*Text provided*.
###

Back in 2011, I talked about sanitizers and disinfectants used on food contact and related surfaces.[1] The common chemicals discussed in that article included hypochlorites, chlorine dioxide, peroxyacetic acid and quaternary ammonium compounds. Since then, there hasn’t been much change in the sanitizers applied to surfaces.

In this article, let’s move from the surfaces to the food products themselves and the more common sanitizers applied to them. The majority of foods we consume are washed in some manner before packing or processing. During the washing step, sanitizers are commonly employed to reduce the microbial load on the food product and in the wash water. Sanitizers used on foods must, of course, meet the regulations of the U.S. Food and Drug Administration (FDA), the U.S. Department of Agriculture (USDA) and the U.S. Environmental Protection Agency (EPA). Regarding foods, USDA is generally responsible for meat, poultry and egg products (not shelled eggs), and FDA is responsible for all other foods. It’s not really that simple, but defining who does what would constitute another article by itself.

Regulatory Responsibilities
The responsibility for the regulation of a sanitizer used on a food item is based upon the intended use of the sanitizer and on the status of the food in question. A food can be considered either a processed or raw agricultural commodity as defined by the Federal Food, Drug, and Cosmetic Act (FD&C Act). A raw agricultural commodity “means any food in its raw or natural state, including all fruits that are washed, colored or otherwise treated in their unpeeled natural form prior to marketing” (21 U.S.C. 321). A processed food “means any food other than a raw agricultural commodity and includes any raw agricultural commodity that has been subject to processing, such as canning, cooking, freezing, dehydration or milling” (21 U.S.C. 321). In other words, if the food has been modified from its original state, including cutting and mixing, it is considered to be processed. Further information regarding the meaning of “processing” and “processed food” is provided in the Code of Federal Regulations (21 C.F.R. 1.227). Generally, if a food is considered to be a raw agricultural commodity, EPA retains jurisdiction over the sanitizer. If the food is considered to be processed, then FDA assumes responsibility regarding the sanitizer.

###

Print the text on food sanitizers in full, word for word.

*Data shown*.
###

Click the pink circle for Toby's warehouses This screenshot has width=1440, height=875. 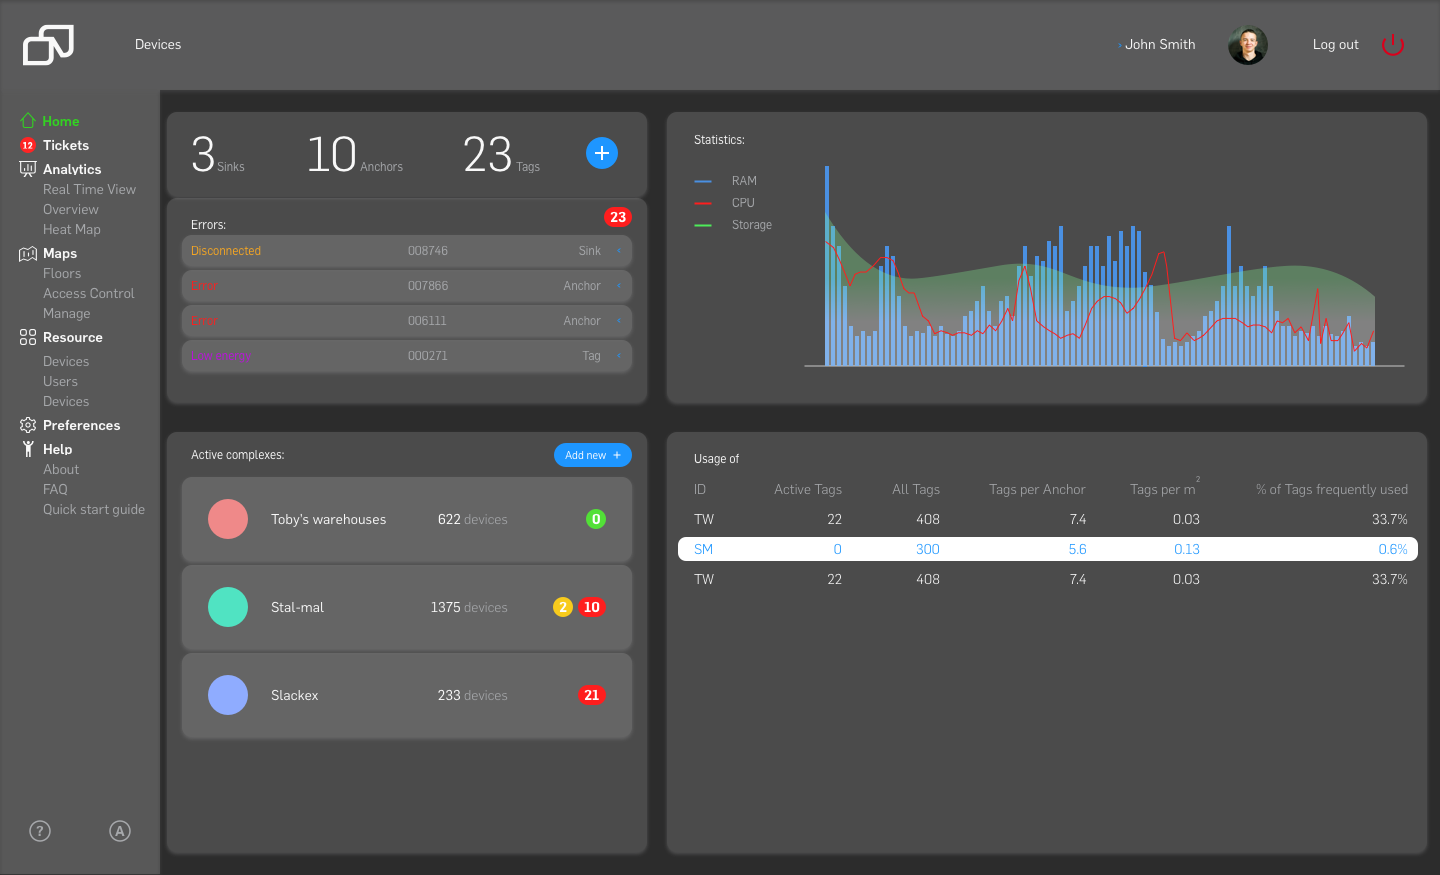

###

*Completed exercise*.
Back in 2011, I talked about sanitizers and disinfectants used on food contact and related surfaces.[1] The common chemicals discussed in that article included hypochlorites, chlorine dioxide, peroxyacetic acid and quaternary ammonium compounds. Since then, there hasn’t been much change in the sanitizers applied to surfaces.

In this article, let’s move from the surfaces to the food products themselves and the more common sanitizers applied to them. The majority of foods we consume are washed in some manner before packing or processing. During the washing step, sanitizers are commonly employed to reduce the microbial load on the food product and in the wash water. Sanitizers used on foods must, of course, meet the regulations of the U.S. Food and Drug Administration (FDA), the U.S. Department of Agriculture (USDA) and the U.S. Environmental Protection Agency (EPA). Regarding foods, USDA is generally responsible for meat, poultry and egg products (not shelled eggs), and FDA is responsible for all other foods. It’s not really that simple, but defining who does what would constitute another article by itself.

Regulatory Responsibilities
The responsibility for the regulation of a sanitizer used on a food item is based upon the intended use of the sanitizer and on the status of the food in question. A food can be considered either a processed or raw agricultural commodity as defined by the Federal Food, Drug, and Cosmetic Act (FD&C Act). A raw agricultural commodity “means any food in its raw or natural state, including all fruits that are washed, colored or otherwise treated in their unpeeled natural form prior to marketing” (21 U.S.C. 321). A processed food “means any food other than a raw agricultural commodity and includes any raw agricultural commodity that has been subject to processing, such as canning, cooking, freezing, dehydration or milling” (21 U.S.C. 321). In other words, if the food has been modified from its original state, including cutting and mixing, it is considered to be processed. Further information regarding the meaning of “processing” and “processed food” is provided in the Code of Federal Regulations (21 C.F.R. 1.227). Generally, if a food is considered to be a raw agricultural commodity, EPA retains jurisdiction over the sanitizer. If the food is considered to be processed, then FDA assumes responsibility regarding the sanitizer.